Saúde Mental como Prioridade Dentro da Proposta
Um dos aspectos mais relevantes do projeto é a atenção à saúde mental. A população LGBTQIAPN+ apresenta índices desproporcionalmente elevados de ansiedade, depressão e ideação suicida, quadro amplamente documentado pela literatura científica e diretamente relacionado ao estresse de minorias, isto é, ao impacto psicológico acumulado de viver em uma sociedade que frequentemente rejeita, invisibiliza ou violenta essas identidades.
Fortalecer as políticas de saúde mental específicas para esse grupo não é paternalismo nem segmentação desnecessária. É reconhecer que demandas distintas exigem respostas adaptadas, algo que o SUS já pratica em outras frentes, como na saúde do trabalhador ou na atenção à saúde da criança e do adolescente. A lógica é a mesma: populações com vulnerabilidades específicas merecem atenção específica.
O Desafio da Implementação
Aprovar uma lei é apenas o primeiro passo, e os mais críticos sabem que entre o texto aprovado e a mudança efetiva existe uma distância considerável. A história das políticas públicas brasileiras está repleta de legislações avançadas que nunca saíram do papel por falta de regulamentação, orçamento ou vontade política de colocá-las em prática.
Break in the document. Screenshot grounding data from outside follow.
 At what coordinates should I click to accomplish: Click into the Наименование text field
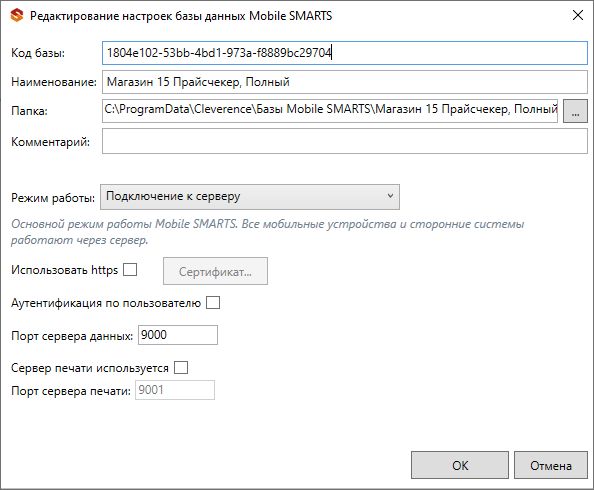345,82
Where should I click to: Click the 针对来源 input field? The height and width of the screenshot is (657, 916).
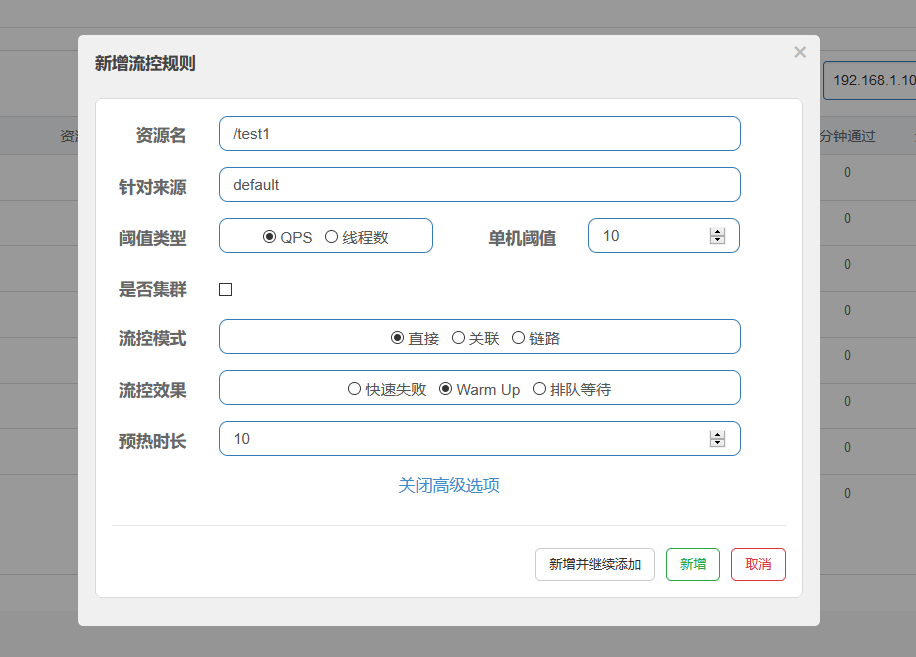coord(479,185)
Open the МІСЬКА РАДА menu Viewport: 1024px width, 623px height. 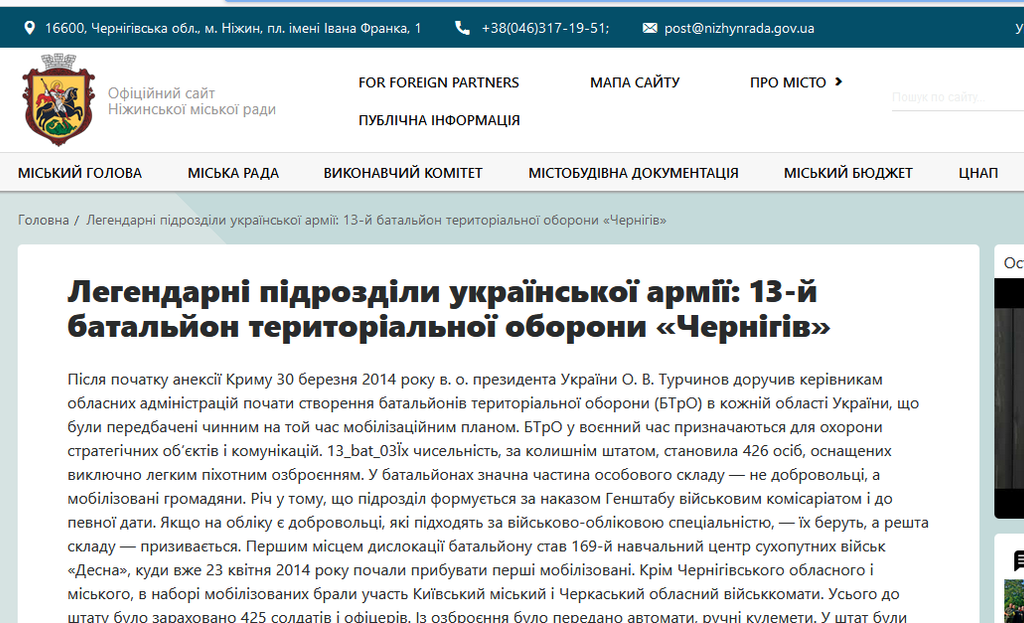tap(233, 173)
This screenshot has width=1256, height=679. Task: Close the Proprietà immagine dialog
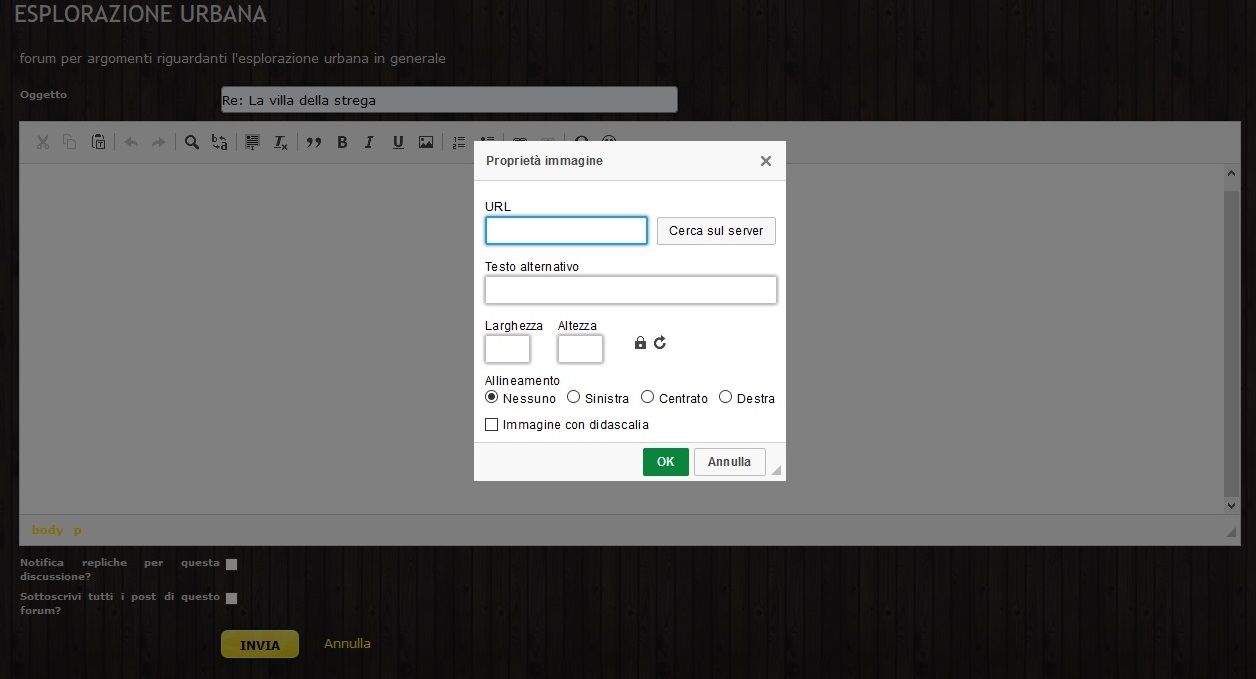pyautogui.click(x=766, y=161)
Nesse sentido, a proposta levanta questões legítimas: quais serão os mecanismos de monitoramento? Como a capacitação dos profissionais será financiada e cobrada? Quem produzirá os dados oficiais e com qual periodicidade? Que instância garantirá que unidades de saúde na região metropolitana e, sobretudo, no interior do estado, efetivamente adotem as diretrizes? Essas perguntas não invalidam o projeto, mas devem orientar o debate durante sua tramitação.
Um Avanço que Integra uma Agenda Mais Ampla
O projeto não está isolado. Ele integra uma série de iniciativas voltadas à população LGBTQIAPN+ que incluem propostas sobre inclusão no mercado de trabalho, reserva de vagas em concursos públicos, combate à violência, garantia de orçamento permanente para políticas públicas e acesso à moradia popular. Esse conjunto indica uma tentativa de construir uma agenda estruturada, e não apenas medidas pontuais e fragmentadas.
Do ponto de vista editorial, é preciso reconhecer que garantir saúde integral a todos os cidadãos, independentemente de sua identidade de gênero ou orientação sexual, não é uma pauta ideológica, mas uma obrigação do Estado democrático de direito. Pernambuco, ao avançar nessa direção, sinaliza que saúde pública de qualidade exige mais do que infraestrutura física, exige também a disposição de tratar cada pessoa com dignidade e respeito à sua identidade.